*Data supplied*:

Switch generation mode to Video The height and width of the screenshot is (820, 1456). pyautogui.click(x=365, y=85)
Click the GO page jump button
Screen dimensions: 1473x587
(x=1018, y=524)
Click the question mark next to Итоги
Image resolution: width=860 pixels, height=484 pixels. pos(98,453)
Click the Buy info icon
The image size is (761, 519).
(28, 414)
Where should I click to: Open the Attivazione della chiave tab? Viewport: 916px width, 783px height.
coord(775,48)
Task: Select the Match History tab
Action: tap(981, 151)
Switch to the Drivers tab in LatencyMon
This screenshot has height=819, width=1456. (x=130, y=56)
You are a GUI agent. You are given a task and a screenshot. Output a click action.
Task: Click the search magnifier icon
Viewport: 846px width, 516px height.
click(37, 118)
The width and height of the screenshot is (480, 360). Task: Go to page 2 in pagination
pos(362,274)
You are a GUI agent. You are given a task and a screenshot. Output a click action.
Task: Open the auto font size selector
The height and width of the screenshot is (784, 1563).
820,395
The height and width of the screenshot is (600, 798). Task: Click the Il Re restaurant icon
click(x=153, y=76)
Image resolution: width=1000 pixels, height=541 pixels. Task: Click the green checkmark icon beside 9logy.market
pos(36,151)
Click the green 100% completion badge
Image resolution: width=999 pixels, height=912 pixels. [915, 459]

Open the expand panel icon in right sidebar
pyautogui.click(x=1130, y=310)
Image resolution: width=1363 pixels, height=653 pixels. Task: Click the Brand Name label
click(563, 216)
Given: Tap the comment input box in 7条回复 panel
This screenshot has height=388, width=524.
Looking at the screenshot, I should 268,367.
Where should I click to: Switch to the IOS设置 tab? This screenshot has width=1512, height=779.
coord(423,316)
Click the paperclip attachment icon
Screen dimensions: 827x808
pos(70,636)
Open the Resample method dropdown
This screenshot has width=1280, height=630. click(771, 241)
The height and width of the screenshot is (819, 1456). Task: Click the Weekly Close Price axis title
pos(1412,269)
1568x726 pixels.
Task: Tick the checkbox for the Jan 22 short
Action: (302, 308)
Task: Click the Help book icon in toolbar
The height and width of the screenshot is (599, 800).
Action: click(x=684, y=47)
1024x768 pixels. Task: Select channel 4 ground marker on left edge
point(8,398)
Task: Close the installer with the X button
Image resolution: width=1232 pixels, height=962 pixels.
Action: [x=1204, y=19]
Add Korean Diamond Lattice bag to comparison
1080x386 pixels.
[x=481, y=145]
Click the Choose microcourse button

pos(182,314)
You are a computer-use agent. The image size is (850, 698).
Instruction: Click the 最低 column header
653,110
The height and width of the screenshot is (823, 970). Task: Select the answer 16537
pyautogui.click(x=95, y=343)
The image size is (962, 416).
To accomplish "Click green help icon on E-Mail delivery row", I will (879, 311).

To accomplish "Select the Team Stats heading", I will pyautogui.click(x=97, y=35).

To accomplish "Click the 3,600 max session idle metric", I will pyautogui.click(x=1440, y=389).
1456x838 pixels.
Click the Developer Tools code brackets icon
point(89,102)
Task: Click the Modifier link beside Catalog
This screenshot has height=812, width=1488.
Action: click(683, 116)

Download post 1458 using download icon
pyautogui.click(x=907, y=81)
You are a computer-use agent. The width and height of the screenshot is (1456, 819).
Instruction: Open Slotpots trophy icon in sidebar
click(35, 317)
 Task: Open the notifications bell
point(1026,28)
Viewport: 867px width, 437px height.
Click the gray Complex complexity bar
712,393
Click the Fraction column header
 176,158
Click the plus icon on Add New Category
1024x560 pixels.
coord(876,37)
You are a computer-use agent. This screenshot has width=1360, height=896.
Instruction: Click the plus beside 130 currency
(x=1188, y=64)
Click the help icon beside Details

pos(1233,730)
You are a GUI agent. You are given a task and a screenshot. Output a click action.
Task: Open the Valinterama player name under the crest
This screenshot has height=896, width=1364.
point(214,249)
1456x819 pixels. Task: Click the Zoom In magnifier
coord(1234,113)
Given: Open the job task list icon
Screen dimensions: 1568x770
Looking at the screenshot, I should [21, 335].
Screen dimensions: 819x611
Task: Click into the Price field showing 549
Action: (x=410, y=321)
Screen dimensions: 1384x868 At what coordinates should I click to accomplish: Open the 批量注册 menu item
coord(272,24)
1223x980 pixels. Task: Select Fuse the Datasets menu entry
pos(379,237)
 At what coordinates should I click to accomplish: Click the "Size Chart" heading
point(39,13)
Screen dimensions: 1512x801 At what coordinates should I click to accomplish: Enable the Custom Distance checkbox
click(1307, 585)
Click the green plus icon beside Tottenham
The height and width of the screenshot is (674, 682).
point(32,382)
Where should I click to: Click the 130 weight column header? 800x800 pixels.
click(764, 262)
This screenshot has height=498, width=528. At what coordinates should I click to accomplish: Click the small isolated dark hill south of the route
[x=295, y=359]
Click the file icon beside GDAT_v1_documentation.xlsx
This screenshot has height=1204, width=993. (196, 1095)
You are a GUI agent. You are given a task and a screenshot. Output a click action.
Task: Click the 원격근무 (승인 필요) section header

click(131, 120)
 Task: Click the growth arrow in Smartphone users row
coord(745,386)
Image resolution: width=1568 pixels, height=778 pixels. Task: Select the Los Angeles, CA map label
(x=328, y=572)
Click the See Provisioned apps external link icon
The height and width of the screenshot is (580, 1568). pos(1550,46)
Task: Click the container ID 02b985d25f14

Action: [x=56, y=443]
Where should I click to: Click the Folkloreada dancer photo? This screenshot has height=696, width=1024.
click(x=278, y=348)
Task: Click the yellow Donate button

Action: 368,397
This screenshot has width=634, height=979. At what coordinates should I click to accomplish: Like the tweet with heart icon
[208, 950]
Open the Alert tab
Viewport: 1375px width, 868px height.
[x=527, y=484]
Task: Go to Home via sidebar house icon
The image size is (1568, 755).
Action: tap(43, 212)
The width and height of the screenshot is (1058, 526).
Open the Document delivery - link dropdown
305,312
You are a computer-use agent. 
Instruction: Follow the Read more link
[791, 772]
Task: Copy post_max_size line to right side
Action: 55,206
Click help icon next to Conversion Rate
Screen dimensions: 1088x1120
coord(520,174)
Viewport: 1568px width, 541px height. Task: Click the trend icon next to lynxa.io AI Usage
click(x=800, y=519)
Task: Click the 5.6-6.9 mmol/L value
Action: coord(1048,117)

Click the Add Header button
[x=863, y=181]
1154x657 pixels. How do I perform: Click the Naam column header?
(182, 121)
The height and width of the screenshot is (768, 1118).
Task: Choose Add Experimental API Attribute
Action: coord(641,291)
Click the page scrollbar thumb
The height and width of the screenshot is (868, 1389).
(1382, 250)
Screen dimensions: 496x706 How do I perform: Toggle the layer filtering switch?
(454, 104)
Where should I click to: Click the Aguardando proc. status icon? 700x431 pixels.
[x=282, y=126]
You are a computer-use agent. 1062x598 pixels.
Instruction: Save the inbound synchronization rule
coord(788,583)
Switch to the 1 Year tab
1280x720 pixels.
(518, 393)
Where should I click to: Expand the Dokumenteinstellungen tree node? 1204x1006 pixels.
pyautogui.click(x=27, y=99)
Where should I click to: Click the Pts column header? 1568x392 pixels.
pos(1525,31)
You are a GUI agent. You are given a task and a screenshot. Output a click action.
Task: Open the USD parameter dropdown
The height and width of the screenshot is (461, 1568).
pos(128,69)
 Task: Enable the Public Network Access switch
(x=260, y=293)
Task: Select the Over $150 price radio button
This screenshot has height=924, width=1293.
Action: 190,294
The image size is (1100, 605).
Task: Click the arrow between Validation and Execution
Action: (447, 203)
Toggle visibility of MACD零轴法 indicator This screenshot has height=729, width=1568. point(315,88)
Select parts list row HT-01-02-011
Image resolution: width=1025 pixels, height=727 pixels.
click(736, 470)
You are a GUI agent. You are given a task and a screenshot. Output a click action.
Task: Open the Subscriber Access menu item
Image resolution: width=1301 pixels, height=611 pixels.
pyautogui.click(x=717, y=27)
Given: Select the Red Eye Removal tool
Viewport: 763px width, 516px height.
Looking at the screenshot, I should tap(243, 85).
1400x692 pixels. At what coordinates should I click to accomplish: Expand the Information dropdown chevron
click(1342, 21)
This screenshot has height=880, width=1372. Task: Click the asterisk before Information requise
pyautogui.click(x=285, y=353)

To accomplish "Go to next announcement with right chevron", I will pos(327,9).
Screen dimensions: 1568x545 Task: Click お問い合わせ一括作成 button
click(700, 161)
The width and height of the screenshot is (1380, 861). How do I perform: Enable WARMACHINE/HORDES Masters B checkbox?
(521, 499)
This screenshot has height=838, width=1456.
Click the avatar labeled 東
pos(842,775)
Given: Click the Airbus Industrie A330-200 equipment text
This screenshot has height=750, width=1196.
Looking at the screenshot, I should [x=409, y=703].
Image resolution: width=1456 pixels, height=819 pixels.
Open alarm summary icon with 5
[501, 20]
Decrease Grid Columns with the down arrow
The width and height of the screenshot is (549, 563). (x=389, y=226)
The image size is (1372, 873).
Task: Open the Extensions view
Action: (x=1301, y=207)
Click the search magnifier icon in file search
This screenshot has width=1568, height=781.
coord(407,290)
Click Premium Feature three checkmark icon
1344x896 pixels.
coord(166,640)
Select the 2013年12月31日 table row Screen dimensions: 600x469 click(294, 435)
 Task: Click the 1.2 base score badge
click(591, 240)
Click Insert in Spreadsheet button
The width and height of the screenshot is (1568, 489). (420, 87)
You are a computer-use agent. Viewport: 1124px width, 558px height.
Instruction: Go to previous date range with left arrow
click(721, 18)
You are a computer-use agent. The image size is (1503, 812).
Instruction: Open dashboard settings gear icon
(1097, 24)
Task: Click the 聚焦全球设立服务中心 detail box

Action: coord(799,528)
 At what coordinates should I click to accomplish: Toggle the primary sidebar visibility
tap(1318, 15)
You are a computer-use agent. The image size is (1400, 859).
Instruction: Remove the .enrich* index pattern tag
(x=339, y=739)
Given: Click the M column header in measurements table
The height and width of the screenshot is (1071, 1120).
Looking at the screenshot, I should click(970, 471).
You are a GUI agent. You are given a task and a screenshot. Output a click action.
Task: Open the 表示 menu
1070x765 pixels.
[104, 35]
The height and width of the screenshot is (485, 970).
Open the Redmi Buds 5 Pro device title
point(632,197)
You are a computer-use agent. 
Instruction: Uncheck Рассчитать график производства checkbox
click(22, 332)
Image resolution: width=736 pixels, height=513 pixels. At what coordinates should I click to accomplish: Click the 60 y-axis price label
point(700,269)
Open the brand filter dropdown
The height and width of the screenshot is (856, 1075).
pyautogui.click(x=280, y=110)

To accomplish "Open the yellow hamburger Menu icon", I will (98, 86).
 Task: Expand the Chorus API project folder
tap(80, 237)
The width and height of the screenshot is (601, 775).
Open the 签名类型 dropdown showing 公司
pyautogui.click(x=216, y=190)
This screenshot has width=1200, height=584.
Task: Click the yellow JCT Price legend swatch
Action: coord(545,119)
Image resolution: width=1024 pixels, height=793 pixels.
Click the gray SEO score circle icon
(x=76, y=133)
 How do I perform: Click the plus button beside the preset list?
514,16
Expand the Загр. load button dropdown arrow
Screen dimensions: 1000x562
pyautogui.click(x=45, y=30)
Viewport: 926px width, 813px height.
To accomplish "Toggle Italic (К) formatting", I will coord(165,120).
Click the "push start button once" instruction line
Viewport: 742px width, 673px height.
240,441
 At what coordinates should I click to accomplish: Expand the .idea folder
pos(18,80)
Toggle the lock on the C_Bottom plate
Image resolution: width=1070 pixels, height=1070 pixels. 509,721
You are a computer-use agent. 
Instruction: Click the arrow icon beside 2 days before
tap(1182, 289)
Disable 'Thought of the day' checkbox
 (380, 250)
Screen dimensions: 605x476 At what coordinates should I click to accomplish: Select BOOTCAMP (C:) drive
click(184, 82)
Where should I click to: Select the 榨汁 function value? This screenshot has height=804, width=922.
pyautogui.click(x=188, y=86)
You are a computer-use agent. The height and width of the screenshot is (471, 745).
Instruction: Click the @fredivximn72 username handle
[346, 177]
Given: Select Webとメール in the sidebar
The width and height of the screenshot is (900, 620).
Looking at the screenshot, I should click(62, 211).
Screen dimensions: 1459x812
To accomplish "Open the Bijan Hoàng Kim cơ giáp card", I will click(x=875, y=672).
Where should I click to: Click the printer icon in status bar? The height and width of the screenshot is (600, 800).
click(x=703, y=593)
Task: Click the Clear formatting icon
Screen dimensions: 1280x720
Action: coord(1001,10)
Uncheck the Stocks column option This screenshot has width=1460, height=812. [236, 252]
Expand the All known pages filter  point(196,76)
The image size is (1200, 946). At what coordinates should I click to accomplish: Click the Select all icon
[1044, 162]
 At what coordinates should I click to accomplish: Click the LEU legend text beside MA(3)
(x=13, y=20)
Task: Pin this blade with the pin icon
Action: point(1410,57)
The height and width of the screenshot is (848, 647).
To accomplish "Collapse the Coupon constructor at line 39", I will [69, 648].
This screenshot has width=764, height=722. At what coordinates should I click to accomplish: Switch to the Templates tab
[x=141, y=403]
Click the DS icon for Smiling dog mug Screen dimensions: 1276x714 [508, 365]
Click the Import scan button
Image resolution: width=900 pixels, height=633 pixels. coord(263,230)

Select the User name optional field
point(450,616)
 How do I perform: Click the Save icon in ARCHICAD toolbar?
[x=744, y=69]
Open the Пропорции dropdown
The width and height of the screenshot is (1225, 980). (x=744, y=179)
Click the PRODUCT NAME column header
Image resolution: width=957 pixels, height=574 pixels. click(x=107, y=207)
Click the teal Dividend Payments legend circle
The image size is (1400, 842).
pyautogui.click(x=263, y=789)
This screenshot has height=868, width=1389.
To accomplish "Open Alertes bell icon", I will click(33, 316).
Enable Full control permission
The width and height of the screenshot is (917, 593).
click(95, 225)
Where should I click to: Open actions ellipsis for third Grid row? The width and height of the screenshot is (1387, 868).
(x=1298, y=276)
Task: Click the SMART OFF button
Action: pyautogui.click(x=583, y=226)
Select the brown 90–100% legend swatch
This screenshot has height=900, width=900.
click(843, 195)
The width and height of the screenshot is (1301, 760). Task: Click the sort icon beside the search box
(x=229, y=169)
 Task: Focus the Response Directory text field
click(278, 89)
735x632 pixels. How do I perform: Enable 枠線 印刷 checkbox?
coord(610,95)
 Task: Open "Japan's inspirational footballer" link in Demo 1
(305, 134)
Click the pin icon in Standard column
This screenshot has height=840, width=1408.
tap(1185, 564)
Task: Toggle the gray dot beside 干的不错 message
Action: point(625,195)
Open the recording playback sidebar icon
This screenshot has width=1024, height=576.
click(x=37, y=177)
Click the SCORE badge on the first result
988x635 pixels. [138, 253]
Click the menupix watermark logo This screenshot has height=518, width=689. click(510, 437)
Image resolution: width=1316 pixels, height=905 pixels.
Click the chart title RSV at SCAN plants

*Your objective*: How many lines of the records contain the word "dropdown"? Give only the number.

*Solution for this exercise*: 8